The other amendment is the most important and, in my view, the most significant of the amendments I tabled. It is to Part I of the Bill which puts the civil service on a statutory footing. Senior civil servants are not particularly well versed in the role of Parliament. There are occasions when they are not aware of what material should be deposited with the two Houses and sometimes material, such as EU documents, are deposited late. The Joint Committee on the Draft Constitutional Renewal Bill toyed with the possibility of placing a duty on civil servants to have some accountability to Parliament. This was problematic in constitutional terms and difficult to enshrine in legislative form. I approached the issue from a different perspective.

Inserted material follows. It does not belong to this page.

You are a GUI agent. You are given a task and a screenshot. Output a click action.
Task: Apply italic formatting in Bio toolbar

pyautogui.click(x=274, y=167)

My amendment provides that:
“In exercising his power to manage the civil service, the Minister for the Civil Service shall have regard to the need to ensure that civil servants who advise Ministers are aware of the constitutional significance of Parliament and of the conventions governing the relationship between Parliament and Her Majesty’s Government.”
This is now a statutory provision. It is up to the Minister for the Civil Service (a post held by the Prime Minister) to ensure that senior civil servants are well versed in the role of Parliament. It has the potential to improve significantly the relationship between the civil service and Parliament.